Wednesday, March 13, 2013

Tasker

Ok, I have to rave about my favorite thing for Android -- Tasker. If you own an Android phone, and you enjoy the process of fiddling about to make it more and more useful, then Tasker is the best thing ever.  It's an app that lets you basically attach various actions (changing settings, playing notifications, launching apps, etc) to various triggers (locations, times of days, phone sensors, phone calls/texts -- just about anything you can think of) in all sorts of interesting and complicated ways.  It's relatively expensive for an Android app (around $6), but worth every penny.

The only problem is the user interface -- it has a goofy unintuitive UI that makes it pretty cumbersome setting up complex profiles. I'd pay another $6 for a decent editor on my actual computer. (It's tempting to write one, as tasker saves and loads its profile scripts as xml).

That all being said, here's the things that I currently use it for:


  • When headphones (without a microphone) are inserted, and there's no media already playing, immediately launch my last music player and resume the last song.
  • Mute the phone on sunday during church time, and restore the volume afterwards.
  • Mute the phone if it's being charged after 10pm. (I always charge it while sleeping, so I figure if I'm up after 10, I want it to ring until I put it on the charger. And if I'm charging during the day, I want to hear it).
  • It checks my work calendar, and automatically mutes if it's during the time that I have a meeting scheduled (and restores the volume afterward)
  • If Sara's calling, it vibrates with a crazy different pattern, to make it more obvious that it's her.
  • If I get a call that's a non-217 area code, and not in my contact list, it's a different ringtone (I've gotten a lot of phone spam recently, so this makes it obvious it might be spam)
  • If I get a call from a number I've previously marked as spam, it doesn't even ring.
  • If I text a secret code to my phone (or Sara's), it turns to full volume, and rings like crazy (to help find the phone if we've misplaced it, or if I know Sara muted her phone and I need to get her attention)
  • If I receive a text message, and I'm in the car (based on being connected to the bluetooth device in my car), it reads the text aloud over the audio.
  • If I get a text message, and I'm not at my desk at work, it forwards the text on to my pebble watch. (If I'm at my desk, I get the text notification on my computer, so I don't want it to bother with my watch).  To check whether I'm at my desk, it does a web query to a URL I set up on my work machine that simply reports the time since the last input. If that number is bigger than a few minutes, it assumes I'm not at my desk.
  • I haven't finished setting this up, but I want to do the same thing with gmail -- if I'm not at my desk, forward the message summary (First few lines) on to my pebble watch.

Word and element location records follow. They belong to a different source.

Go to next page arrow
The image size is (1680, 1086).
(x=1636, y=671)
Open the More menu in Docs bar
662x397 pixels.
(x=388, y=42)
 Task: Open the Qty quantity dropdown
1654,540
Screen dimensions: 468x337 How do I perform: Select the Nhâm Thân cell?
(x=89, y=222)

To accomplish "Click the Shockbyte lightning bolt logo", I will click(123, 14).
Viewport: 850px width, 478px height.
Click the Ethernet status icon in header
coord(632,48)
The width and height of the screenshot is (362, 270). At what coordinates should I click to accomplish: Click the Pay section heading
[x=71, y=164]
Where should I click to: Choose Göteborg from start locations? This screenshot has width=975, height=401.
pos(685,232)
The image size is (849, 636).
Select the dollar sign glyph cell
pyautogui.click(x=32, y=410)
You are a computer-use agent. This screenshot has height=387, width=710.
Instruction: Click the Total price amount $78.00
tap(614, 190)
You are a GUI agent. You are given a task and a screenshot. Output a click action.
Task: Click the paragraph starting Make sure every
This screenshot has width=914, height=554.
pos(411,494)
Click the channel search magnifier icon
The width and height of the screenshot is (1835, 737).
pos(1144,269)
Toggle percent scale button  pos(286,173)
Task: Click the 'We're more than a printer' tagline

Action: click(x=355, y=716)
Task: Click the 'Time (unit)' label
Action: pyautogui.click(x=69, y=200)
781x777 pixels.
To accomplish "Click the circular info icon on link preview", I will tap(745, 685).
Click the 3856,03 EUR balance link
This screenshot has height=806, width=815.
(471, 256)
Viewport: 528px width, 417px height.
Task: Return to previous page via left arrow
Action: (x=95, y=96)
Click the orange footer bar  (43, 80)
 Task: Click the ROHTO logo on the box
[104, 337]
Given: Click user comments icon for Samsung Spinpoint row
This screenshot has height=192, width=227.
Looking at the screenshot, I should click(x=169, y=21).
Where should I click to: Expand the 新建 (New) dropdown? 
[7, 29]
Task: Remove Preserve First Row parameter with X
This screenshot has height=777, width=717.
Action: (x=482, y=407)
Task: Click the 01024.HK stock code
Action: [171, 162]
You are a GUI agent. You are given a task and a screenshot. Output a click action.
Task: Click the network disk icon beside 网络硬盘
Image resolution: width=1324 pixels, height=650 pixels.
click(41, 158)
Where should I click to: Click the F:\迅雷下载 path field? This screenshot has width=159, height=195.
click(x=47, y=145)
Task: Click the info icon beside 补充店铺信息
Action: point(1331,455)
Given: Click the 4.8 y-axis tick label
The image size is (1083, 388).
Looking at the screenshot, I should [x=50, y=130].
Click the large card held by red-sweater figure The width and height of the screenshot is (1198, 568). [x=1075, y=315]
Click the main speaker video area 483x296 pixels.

That's just a tiny sample of what this thing can do.  There's a thread here on Reddit with people listing cool things they've made it do, and some other interesting samples on Tasker's site. Like I said, if you have an Android phone and you enjoy futzing around to automate your life, Tasker is absolutely worth it.




1 comment:

Nathan said...

Oh man, trying to rig up gmail forwarding to pebble only if I'm not at my desk is trickier than I thought it would be. Primarily because tasker doesn't have a gmail inteface. So I have to wait for a notification that comes from gmail, then call a custom script that queries gmail message information from the right sqllite database file (via a tasker plugin that lets you call shell scripts), then parse that result and pipe it to the pebble. Sheesh.